Extrait:
◆ ◆ ◆ ◆

On sait, d’ailleurs, qu’en disant qu’il n’avait pas connu la note autrichienne avant la remise M. de Jagow altérait la vérité. Dans son livre sur les origines de la guerre, il a reconnu que ce document lui avait été communiqué au plus tard le 22 à sept ou huit heures du soir. En admettant même que cette dernière version soit exacte, on ne peut s’empêcher de constater qu’il était encore facile, à ce moment, de télégraphier à Vienne, puisque les deux chancelleries impériales étaient d’accord pour ne pas faire la démarche à Belgrade avant le 23 à six heures du soir. Nous avons eu, du reste, depuis lors, l’aveu du sous-secrétaire d’État Zimmermann. Il écrivait le 11 août 1917 à von dem Bussche : « Cher Bussche, l’indication des Evening News est matériellement exacte, en ceci que nous avions, en effet, reçu l’ultimatum environ douze heures avant sa remise à la Serbie. Mais je n’ai gardé aucun souvenir d’en avoir dit un mot à un diplomate américain. On peut donc publier un démenti. » (En d’autres termes, on peut démentir un fait vrai, lorsqu’il n’est pas connu.) Et M. Zimmermann poursuit : « Mais, quant à l’opportunité de ce démenti, étant donné qu’il ne sera pas possible de celer indéfiniment que nous avons connu la pièce, c’est une autre question. » La cause est donc entendue ; et il est établi que, dans la conversation que nous apprenions à Stockholm, M. de Jagow avait trompé M. Jules Cambon.

Pendant les heures que nous passons ainsi en Suède, dans l’ignorance d’une grande partie de la vérité, les nouvelles se succèdent, assez confuses, parfois même assez contradictoires, venues tantôt du Quai d’Orsay, où veillent MM. Bienvenu-Martin et Philippe Berthelot, tantôt de Saint-Pétersbourg, d’où M. Paléologue télégraphie à M. Viviani et à M. Thiébaut, tantôt enfin de Stockholm même, où, avec beaucoup d’obligeance, le Roi et le gouvernement suédois nous tiennent au courant de tout ce qu’ils savent.

◆ ◆ ◆ ◆

Données:
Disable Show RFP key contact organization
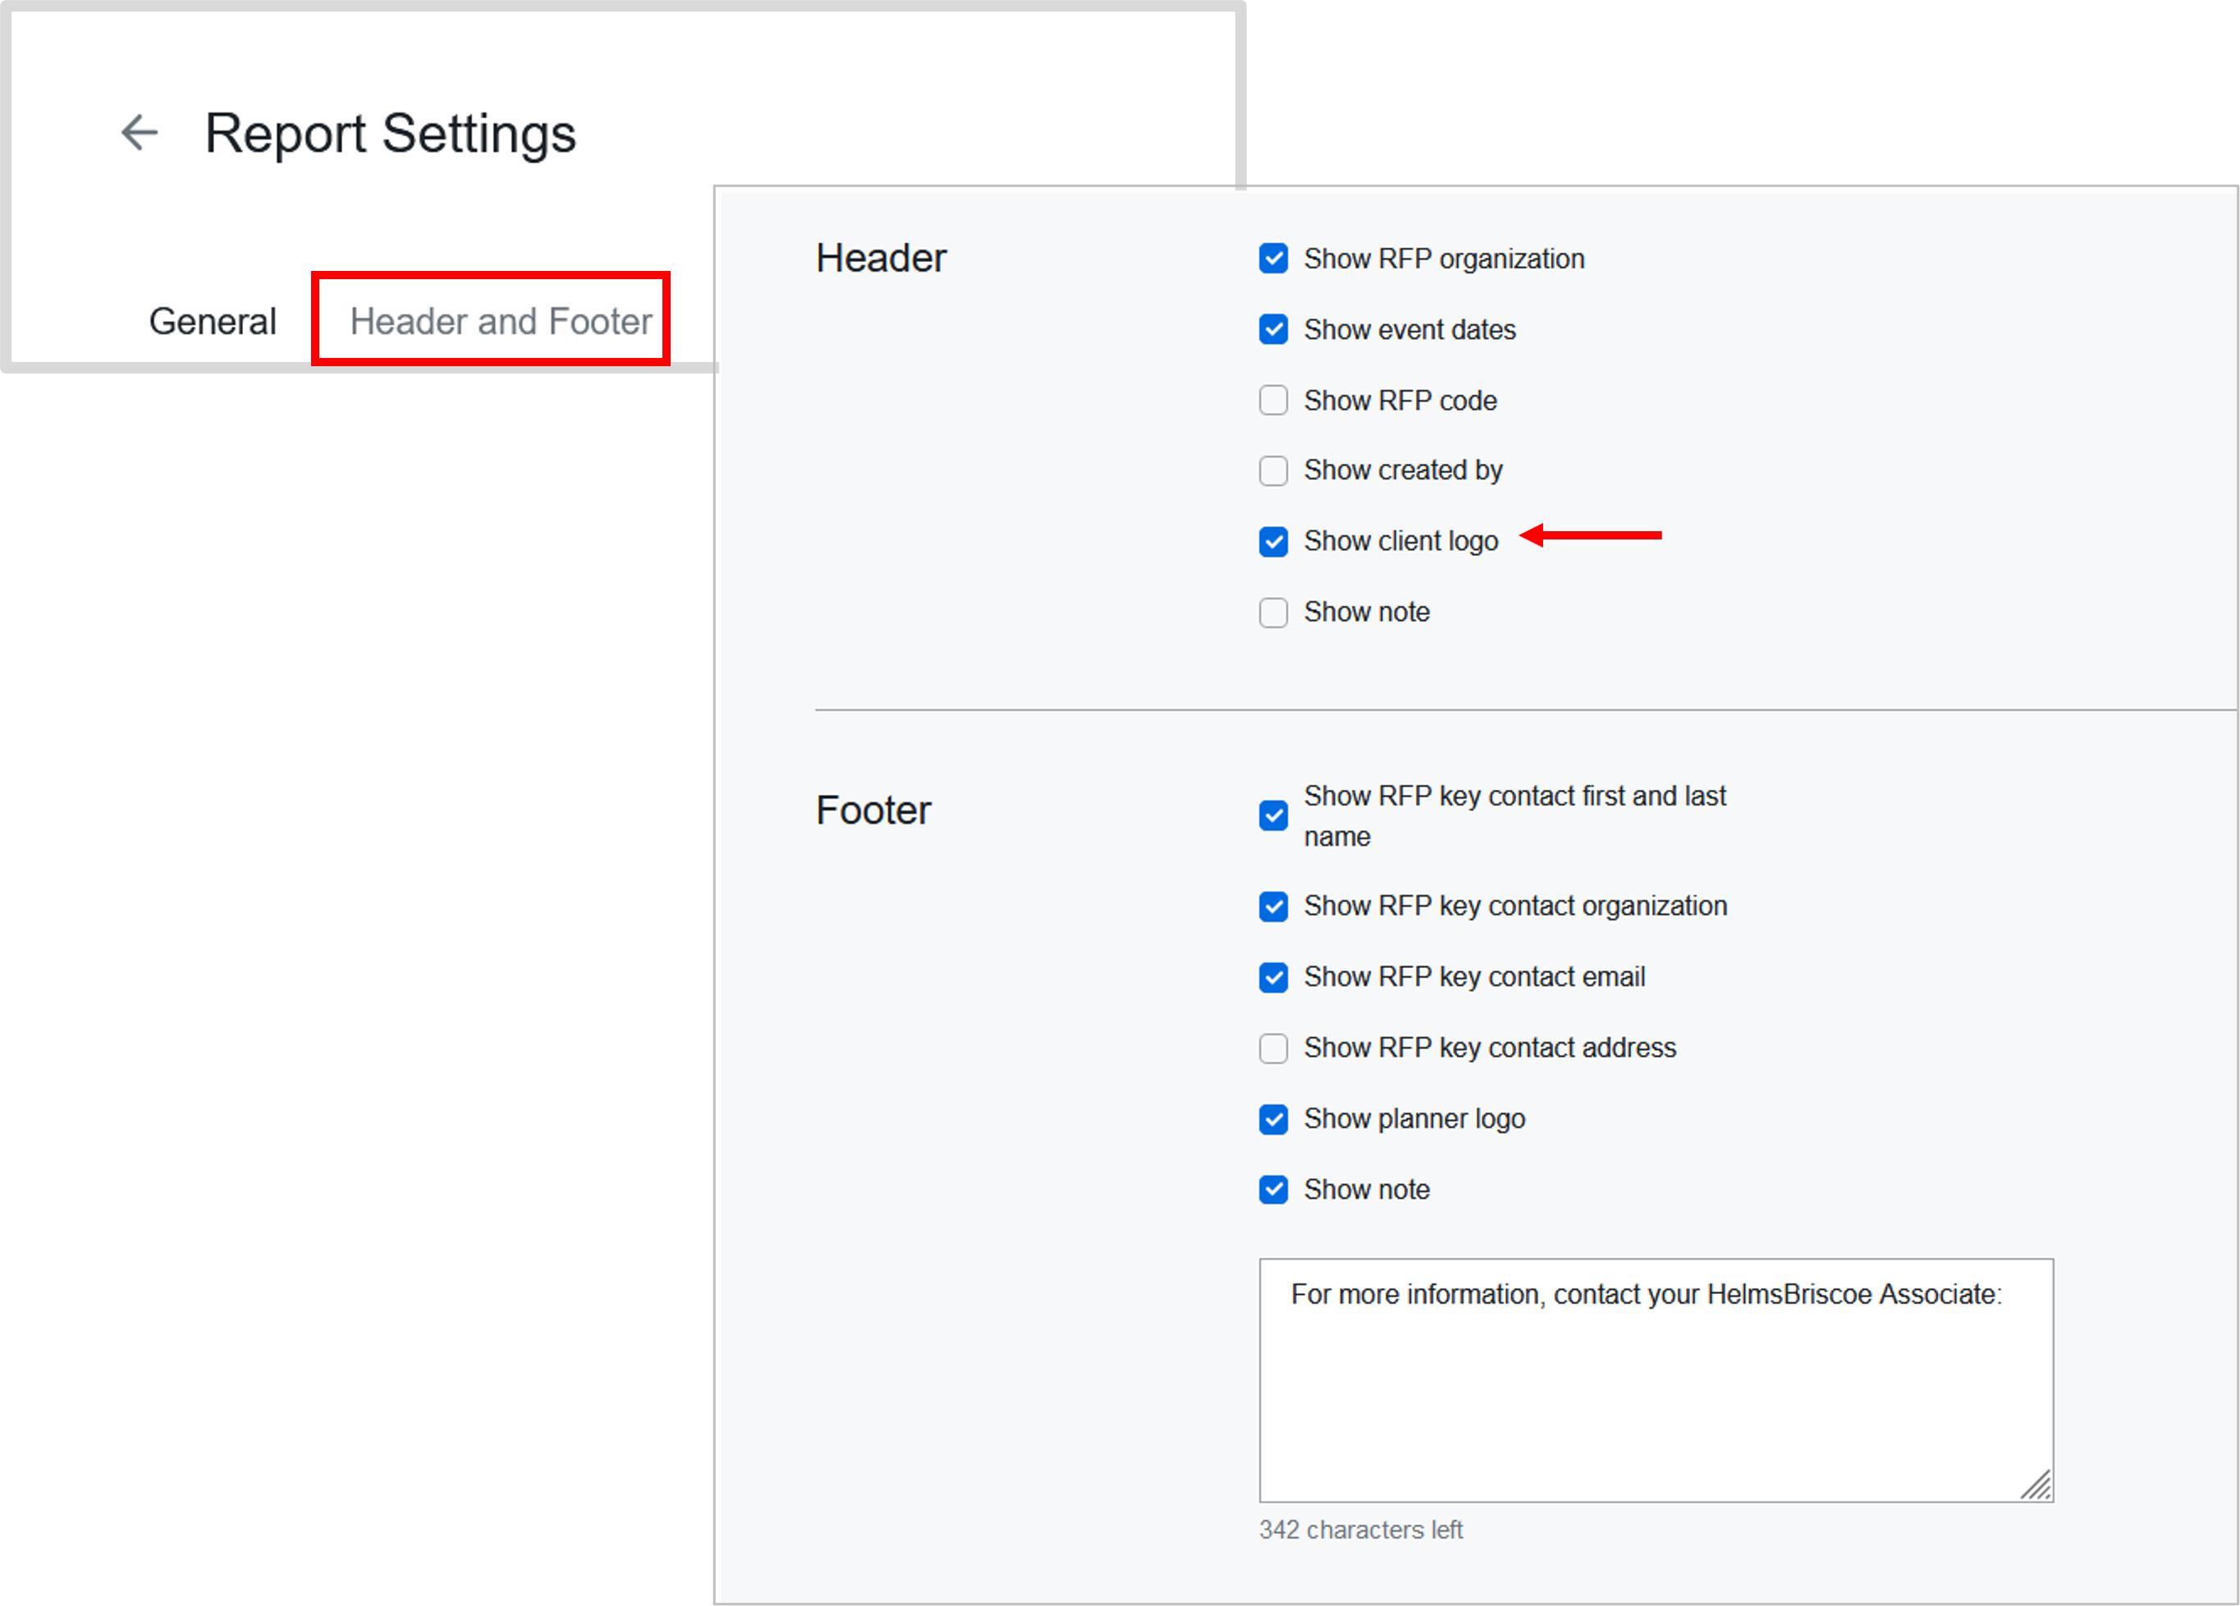Viewport: 2240px width, 1606px height. (1273, 906)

◆ ◆ ◆ ◆

Consigne: Recopiez fidèlement le passage de l'extrait qui va de « Pendant les heures » à « ce qu’ils savent. ».

Réponse attendue:
Pendant les heures que nous passons ainsi en Suède, dans l’ignorance d’une grande partie de la vérité, les nouvelles se succèdent, assez confuses, parfois même assez contradictoires, venues tantôt du Quai d’Orsay, où veillent MM. Bienvenu-Martin et Philippe Berthelot, tantôt de Saint-Pétersbourg, d’où M. Paléologue télégraphie à M. Viviani et à M. Thiébaut, tantôt enfin de Stockholm même, où, avec beaucoup d’obligeance, le Roi et le gouvernement suédois nous tiennent au courant de tout ce qu’ils savent.